Mechanical Engineering Professor Inspires an Entrepreneurial Mindset
Ashley Earle, Ph.D., is organizing the Women in STEM Symposium on Nov. 4, 2023, at York College of Pennsylvania. It’s the next step in a career focused on using engineering and an innovative spirit to impact lives for good.
As a teenager, Dr. Ashley Earle started to face numerous musculoskeletal issues including multiple rounds of surgery on her feet. For someone who cherished dance, the weeks she spent in a wheelchair after surgery left a lot of time for reflection.
During this season, she stumbled upon an article about a woman who was using ballet to help students with neuromuscular diseases. The experience sparked a deep passion in her to explore biomedical engineering and work toward finding cures for such conditions.
“I remember thinking that’s not going to cure it,” she says of the dance therapy. “I decided I wanted to go into biomedical engineering and find cures for neuromuscular diseases. I still keep that article for when I have bad days, to remind me why I went down the path I went down.”
Abstract concepts in a mechanical major
Her academic journey took her from undergraduate studies in Chemical Engineering at Lafayette College to doctoral work in Biomedical Engineering at Cornell University, where she focused on neuromuscular diseases. As her musculoskeletal issues began into interfere with the demands of lab work, she started looking beyond research for her career aspirations. Around that time, Dr. Earle discovered a profound love for teaching and decided to dedicate the next phase of her career to inspiring and educating future engineers.
At York College of Pennsylvania, where Dr. Earle is an assistant professor of Mechanical Engineering, she discovered the platform she’d been searching for: a liberal arts institution with small classes that aligned with her passion for education. Her expertise in biomedical engineering found a natural connection with mechanical engineering, as the intricacies of the unseen world, such as subcellular biomechanics, directly lead to the more physical elements of mechanical engineering, such as joint biomechanics. Linking the small scale to the larger scales provides a more wholistic view of neuromuscular diseases that affect people’s ability to move and helps to shine a light on possible solutions.
One of the challenges Dr. Earle has faced as an educator is finding ways to communicate complex, abstract concepts to her hands-on, mechanically minded students. She continually seeks innovative methods to help students visualize and understand these principles. At York College, she has found a student body eager to explore new concepts, even when they fall outside their comfort zone.
An entrepreneurial mindset
“I love my students,” Dr. Earle says. “If I have a bad day, I walk around the Kinsley Engineering Building and talk to students about their class work and their lives. The fact that they want to have a relationship with me, I really love.
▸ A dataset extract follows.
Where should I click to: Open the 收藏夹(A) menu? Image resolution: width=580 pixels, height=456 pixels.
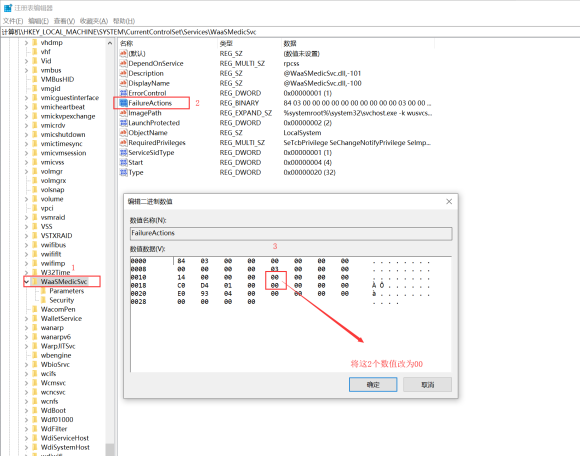point(94,21)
It’s priceless to feel respected and valued, but also to feel like I can be myself around them. I hope it makes them feel like they can be themselves around me, too!”
Her passion for teaching and thinking outside the box paved the way for Dr. Earle to receive a KEEN (Kern Entrepreneurial Engineering Network) Fellowship in 2023. She began engaging with KEEN several years ago when looking for new engineering activities to bring into the classroom. In the process, she discovered something she didn’t realize she possessed: an entrepreneurial mindset.
“My response to someone telling me I couldn’t do something has always been, ‘Watch me,’” she says.
While Dr. Earle has never launched a business, she discovered through KEEN that the entrepreneurial mindset is about curiosity, making connections, creating value, and recognizing opportunities in every situation. The KEEN Fellowship allows her to develop this mindset in her students and collaborate with her department to improve the Introduction to Engineering program.
Empowering Women in STEM
Dr. Earle’s commitment to promoting diversity in the fields of science, technology, engineering, and math is evident in her role as the organizer of the Women in STEM Symposium on Nov. 4, 2023. This event is made possible through a generous donation from Carol Eicher ’90, who earned her MBA at York College and spent decades as a CEO and business executive while serving on the York College Board of Trustees.
The goal of the symposium is to empower college women by exposing them to the stories of women in successful STEM careers. It aims to inspire young women to define success on their terms and forge connections that will support them throughout their academic and professional journeys, Dr. Earle says. She believes women should be empowered to follow their passions into career fields.
“I’m for women doing what makes them feel alive and fulfilled,” she says. “I want women to feel like they have the freedom to choose what passion they want to follow, what passion they want to make their career, what passion they want to make their hobby.”
Her enthusiasm for science and engineering stems from the thrill of pushing boundaries and the satisfaction of overcoming challenges. She hopes to instill this passion in her students and show them that the pursuit of knowledge and innovation can be immensely rewarding.
“I love STEM because I love the excitement of discovery and I love things I don’t know,” she says. “I love being on the edge of known knowledge.”